Task to carry out:
Below are several entries. Transcribe exactly those lines that fall from the one with "40 (1007, 613)" through the one with "Termini (1047, 2283)", end lines included.
═══ Dataset content
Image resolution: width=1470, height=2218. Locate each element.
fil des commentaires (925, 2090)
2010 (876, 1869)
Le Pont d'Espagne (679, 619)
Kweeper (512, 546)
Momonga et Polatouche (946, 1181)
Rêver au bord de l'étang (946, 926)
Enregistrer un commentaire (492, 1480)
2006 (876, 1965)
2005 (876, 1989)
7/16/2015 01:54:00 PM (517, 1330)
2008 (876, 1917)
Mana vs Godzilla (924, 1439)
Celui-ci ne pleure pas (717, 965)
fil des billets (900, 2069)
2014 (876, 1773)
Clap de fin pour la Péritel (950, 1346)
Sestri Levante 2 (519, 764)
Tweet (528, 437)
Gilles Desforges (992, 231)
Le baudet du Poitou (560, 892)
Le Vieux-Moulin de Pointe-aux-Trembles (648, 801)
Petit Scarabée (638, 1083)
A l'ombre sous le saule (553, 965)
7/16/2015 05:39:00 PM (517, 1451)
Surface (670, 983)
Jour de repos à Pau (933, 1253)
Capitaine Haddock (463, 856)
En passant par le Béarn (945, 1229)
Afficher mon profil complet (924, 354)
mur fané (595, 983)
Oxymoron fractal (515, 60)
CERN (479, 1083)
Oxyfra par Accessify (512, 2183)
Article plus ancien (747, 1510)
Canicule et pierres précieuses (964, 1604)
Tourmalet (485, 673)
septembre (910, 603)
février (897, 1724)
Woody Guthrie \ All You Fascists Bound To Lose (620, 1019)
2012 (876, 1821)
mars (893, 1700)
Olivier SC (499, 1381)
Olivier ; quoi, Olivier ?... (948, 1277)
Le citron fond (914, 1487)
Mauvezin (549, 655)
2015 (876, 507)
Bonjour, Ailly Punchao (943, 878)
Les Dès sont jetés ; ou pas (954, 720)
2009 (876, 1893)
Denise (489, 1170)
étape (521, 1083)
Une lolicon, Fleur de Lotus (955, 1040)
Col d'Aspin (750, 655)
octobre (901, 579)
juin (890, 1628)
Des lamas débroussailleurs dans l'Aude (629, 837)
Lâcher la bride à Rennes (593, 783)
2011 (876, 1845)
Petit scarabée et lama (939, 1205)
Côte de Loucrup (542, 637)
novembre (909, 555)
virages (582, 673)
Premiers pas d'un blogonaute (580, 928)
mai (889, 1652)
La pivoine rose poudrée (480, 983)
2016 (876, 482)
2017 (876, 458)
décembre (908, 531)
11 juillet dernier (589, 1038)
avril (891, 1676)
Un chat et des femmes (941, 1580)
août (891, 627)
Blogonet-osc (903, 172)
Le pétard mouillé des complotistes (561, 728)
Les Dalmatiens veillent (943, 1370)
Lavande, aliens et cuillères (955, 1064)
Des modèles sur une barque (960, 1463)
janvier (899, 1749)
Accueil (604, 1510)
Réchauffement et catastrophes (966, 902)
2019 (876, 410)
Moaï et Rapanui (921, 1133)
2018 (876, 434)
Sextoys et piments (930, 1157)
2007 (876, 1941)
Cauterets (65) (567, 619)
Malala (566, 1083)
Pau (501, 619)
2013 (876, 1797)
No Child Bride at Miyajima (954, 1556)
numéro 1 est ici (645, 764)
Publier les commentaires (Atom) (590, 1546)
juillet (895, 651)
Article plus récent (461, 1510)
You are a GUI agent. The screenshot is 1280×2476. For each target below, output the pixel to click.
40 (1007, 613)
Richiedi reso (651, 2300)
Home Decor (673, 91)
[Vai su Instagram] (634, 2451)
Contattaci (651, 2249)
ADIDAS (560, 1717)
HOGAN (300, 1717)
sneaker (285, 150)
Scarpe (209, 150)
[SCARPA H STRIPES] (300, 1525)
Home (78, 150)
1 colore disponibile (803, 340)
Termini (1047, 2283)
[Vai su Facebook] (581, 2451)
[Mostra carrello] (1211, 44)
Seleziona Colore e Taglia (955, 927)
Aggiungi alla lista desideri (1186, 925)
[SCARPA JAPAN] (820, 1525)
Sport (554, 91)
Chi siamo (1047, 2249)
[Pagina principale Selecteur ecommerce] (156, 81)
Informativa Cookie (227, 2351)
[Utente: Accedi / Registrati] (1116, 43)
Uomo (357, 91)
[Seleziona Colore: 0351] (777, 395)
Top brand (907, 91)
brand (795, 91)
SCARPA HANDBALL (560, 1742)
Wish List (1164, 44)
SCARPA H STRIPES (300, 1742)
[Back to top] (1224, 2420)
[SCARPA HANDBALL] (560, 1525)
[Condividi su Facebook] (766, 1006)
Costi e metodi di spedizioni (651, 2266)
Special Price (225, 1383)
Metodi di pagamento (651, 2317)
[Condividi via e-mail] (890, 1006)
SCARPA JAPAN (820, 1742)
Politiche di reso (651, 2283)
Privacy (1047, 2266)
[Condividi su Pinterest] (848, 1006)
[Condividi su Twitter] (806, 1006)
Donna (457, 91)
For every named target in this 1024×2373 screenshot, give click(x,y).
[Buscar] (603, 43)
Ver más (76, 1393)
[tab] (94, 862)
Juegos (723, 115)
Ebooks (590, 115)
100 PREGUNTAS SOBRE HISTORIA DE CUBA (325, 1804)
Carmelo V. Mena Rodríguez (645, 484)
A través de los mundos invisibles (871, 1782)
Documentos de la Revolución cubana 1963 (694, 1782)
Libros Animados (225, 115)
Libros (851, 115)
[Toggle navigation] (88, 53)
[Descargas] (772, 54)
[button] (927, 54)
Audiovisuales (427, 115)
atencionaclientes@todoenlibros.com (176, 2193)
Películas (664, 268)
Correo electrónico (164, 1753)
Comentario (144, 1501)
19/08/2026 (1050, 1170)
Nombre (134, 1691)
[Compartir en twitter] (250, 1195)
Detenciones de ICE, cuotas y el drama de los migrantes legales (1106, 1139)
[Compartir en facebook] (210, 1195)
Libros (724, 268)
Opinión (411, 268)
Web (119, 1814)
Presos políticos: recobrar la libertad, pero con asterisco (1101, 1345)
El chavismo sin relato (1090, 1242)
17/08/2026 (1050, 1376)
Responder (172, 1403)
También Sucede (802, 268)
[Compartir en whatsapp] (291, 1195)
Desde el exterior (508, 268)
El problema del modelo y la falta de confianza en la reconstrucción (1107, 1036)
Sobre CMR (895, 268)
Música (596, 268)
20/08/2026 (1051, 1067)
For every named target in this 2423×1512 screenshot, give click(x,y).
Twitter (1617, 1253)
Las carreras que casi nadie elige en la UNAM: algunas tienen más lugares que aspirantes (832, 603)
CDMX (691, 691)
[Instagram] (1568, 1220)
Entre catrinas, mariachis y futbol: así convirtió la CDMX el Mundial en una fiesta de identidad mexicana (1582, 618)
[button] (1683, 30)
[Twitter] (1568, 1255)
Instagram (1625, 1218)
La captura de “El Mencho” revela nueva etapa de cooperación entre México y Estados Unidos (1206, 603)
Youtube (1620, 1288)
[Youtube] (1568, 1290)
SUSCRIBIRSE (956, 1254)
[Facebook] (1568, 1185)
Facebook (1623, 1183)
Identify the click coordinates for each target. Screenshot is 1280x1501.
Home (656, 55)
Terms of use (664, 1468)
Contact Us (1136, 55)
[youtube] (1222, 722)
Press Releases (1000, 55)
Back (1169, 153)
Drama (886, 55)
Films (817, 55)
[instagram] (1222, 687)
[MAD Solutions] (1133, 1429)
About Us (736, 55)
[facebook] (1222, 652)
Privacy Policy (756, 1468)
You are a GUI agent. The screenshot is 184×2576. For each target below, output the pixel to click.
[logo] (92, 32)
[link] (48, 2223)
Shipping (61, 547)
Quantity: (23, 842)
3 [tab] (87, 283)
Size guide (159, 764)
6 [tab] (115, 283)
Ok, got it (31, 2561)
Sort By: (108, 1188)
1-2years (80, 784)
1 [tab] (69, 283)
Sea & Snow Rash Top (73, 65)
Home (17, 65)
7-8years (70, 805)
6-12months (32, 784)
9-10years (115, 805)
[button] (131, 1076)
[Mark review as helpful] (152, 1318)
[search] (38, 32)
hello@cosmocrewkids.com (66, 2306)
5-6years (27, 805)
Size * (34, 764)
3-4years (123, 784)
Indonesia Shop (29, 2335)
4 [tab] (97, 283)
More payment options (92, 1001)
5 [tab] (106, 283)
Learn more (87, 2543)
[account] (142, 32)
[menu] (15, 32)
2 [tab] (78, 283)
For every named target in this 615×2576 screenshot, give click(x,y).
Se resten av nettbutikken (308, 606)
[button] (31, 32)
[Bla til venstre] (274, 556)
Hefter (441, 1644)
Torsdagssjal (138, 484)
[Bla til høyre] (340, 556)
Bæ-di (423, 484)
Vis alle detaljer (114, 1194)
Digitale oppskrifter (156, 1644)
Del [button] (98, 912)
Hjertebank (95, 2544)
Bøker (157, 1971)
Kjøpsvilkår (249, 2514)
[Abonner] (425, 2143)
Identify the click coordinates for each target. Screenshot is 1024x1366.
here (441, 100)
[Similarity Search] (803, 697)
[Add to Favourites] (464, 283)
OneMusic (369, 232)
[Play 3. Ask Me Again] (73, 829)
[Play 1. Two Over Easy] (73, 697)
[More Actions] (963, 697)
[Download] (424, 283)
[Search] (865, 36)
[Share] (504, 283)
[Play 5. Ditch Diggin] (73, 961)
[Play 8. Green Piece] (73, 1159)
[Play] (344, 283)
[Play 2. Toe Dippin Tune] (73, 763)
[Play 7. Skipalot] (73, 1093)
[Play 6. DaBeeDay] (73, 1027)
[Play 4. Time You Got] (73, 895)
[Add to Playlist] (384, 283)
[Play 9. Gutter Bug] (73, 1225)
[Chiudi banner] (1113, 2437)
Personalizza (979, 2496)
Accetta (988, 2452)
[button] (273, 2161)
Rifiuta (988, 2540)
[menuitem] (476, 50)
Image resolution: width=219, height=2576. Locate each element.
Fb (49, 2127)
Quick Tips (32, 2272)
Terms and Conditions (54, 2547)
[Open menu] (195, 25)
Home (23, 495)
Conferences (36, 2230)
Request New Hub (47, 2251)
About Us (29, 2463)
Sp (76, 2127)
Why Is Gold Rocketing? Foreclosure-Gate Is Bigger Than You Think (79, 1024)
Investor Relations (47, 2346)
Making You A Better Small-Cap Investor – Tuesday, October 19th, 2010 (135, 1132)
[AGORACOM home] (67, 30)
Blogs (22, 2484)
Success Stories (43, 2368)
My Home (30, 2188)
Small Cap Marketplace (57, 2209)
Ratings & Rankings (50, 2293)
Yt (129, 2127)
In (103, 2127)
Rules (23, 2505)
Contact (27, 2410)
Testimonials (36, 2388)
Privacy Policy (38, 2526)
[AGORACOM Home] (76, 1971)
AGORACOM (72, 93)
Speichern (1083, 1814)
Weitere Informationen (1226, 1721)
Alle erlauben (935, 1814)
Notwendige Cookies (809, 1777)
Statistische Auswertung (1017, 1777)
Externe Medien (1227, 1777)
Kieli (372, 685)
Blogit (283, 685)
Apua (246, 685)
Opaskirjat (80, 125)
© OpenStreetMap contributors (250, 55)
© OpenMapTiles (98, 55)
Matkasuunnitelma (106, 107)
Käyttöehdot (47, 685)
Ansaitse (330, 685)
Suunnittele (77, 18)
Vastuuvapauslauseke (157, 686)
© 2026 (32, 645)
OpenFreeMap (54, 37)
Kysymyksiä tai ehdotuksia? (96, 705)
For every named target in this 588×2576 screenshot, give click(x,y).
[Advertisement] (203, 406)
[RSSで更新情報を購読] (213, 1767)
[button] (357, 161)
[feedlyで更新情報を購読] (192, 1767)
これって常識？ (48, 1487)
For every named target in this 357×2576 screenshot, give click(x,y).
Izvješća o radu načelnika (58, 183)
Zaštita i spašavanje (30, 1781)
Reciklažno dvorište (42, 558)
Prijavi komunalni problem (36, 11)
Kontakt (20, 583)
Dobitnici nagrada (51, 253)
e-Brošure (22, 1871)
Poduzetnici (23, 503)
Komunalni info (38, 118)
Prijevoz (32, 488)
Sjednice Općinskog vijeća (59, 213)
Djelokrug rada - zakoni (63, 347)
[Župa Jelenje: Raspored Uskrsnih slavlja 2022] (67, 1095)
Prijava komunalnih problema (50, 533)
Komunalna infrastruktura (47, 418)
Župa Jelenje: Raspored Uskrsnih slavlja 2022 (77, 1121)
══════
Task solution:
40 (1007, 613)
Richiedi reso (651, 2300)
Home Decor (673, 91)
[Vai su Instagram] (634, 2451)
Contattaci (651, 2249)
ADIDAS (560, 1717)
HOGAN (300, 1717)
sneaker (285, 150)
Scarpe (209, 150)
[SCARPA H STRIPES] (300, 1525)
Home (78, 150)
1 colore disponibile (803, 340)
Termini (1047, 2283)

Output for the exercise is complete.